A proposta de San José, do presidente Oscar Arias, inclui a restituição condicionada de Zelaya.
É apenas uma iniciativa, não venham a dizer-nos o que devemos fazer.
Há negociações, ou buscam ganhar tempo até a eleição de novembro? A comunidade internacional já disse que não reconhecerá essa eleição convocada por vocês.
As eleições estão marcadas desde 2008.
Não procuram ganhar tempo expulsando a OEA?
Uma missão assim pode entrar na Argentina, sem documentos? Não tinham permissão. Somos um país soberano, que fique bem claro.
Por que o Exército fechou os meios de comunicação opositores?
Foi em base ao decreto (de estado de sítio). Incitavam à violência e à guerrilha.
Seu regime está totalmente isolado, até do FMI.
E por isso devemos resignar a nossa dignidade? Vocês, na Argentina, não foram à guerra das Malvinas por dignidade, sem importar a pressão externa?
Era uma ditadura militar.
Independente do que seja. A dignidade nacional existe. Terias permitido que Zelaya fizesse o que fez?
Depor um presidente é um golpe de Estado.
Nosso único erro foi tirá-lo da forma como o destituímos. No resto, agimos conforme a lei. Ele violava a Constituição ao buscar uma Constituinte para uma reeleição. Se o prendêssemos e o deixássemos aqui, teria havido mortos. Foi tirado do país, mas agora voltou.
Não acredita que estão debilitando a democracia na região?
Se um presidente viola a lei, é corrupto, dá o direito ao povo de reclamar. Nós lideramos esse pedido.
No Brasil, na Argentina ou nos Estados Unidos foram usados métodos institucionais frente à crise como as que você tenta descrever.

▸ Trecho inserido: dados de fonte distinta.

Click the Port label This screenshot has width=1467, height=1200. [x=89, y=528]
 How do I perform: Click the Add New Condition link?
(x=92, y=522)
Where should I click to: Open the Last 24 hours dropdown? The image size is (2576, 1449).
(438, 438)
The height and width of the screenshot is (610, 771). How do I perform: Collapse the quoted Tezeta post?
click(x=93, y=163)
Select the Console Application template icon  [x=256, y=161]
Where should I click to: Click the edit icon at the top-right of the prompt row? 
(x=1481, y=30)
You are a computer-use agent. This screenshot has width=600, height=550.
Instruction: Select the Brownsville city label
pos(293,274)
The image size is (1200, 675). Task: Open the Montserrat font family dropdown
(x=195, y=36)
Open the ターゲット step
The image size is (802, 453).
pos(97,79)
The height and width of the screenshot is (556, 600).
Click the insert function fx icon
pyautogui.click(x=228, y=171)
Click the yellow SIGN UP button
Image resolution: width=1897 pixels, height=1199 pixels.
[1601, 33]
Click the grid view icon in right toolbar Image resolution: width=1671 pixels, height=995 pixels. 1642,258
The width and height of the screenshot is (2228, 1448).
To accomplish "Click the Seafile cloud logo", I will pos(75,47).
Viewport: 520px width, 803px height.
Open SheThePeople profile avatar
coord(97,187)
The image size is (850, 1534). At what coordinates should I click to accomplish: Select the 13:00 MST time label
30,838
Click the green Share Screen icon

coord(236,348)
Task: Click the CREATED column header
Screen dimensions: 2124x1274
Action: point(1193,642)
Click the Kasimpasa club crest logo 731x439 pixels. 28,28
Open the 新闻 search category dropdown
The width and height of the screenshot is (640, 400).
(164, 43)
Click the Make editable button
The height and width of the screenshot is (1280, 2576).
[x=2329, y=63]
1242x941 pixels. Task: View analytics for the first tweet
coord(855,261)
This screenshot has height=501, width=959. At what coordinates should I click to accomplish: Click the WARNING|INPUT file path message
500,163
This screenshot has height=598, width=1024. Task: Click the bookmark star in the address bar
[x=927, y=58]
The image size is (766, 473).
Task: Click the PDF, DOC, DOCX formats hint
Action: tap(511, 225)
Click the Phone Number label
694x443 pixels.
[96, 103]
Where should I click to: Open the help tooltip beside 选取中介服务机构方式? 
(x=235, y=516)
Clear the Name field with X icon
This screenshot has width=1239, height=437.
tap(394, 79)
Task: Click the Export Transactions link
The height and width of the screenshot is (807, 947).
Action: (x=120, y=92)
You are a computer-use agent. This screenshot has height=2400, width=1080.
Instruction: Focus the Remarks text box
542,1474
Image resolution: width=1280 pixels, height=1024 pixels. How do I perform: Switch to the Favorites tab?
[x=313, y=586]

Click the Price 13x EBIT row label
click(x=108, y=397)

Nesses casos, o único que fez a coisa certa foi Lula, retificou o seu rumo.
Não entendi.
Outros mudaram a Constituição, queriam perpetuar-se, como Zelaya.
Continuo sem entender. Mas insisto com o Exército. O general Vázquez recordou a relação de Pinochet com Allende, primeiro leal e depois o depôs com as armas.
Pedimos a Zelaya para não forçar a Constituição. Roubou 700 milhões de lempiras (36 milhões de dólares) e tirou de empilhadeira fundos do Banco Central para a sua reforma constitucional. Gastou milhões para passear de helicóptero e com assessores. Era corrupto, tinha vários sem-vergonhas.
Que papel exercem as Forças Armadas? Sua presença inunda as ruas.
Não estão no governo, defendem a democracia, assim como a Polícia. É para cuidar da reação incendiária de Zelaya. Elas nos apoiaram, pois íamos ao abismo.
Mas tiveram um passado de violações dos direitos humanos e anticonstitucional. Por que lhes dão tanto poder agora?
Não, não. Faz 29 anos que se adaptaram. Hoje levam e trazem as urnas nas eleições, respeitam o poder civil, são um orgulho.
Foi a corrupção, a Constituinte ou tentativas de mudanças sociais o que levou ao golpe?
Depomos Zelaya por seu esquerdismo e corrupção. Ele foi presidente, como liberal, como eu. Mas se fez amigo de Daniel Ortega, Chávez, Correa, Evo Morales.
Perdão...
Deu uma guinada para a esquerda, colocou comunistas no governo e nos preocupou.
Com 75% dos pobres e um sistema esclerosado, as mudanças sociais não se fazem necessárias?
Pode haver reformas, inclusive constitucionais, menos em 3 artigos: território, forma de governo nem reeleição. Mas o que Zelaya prometia era pura farsa.
Como se pode resolver isso e avançar tendo tão baixa pressão fiscal, sem tocar interesses políticos, econômicos, religiosos tão fortes, sem mudanças mais de fundo?
Pode-se falar, sem brigar. Antes de sair assinarei decretos sociais. O Congresso, além disso, pode obrigar as empresas a pagar mais impostos se for preciso, por exemplo.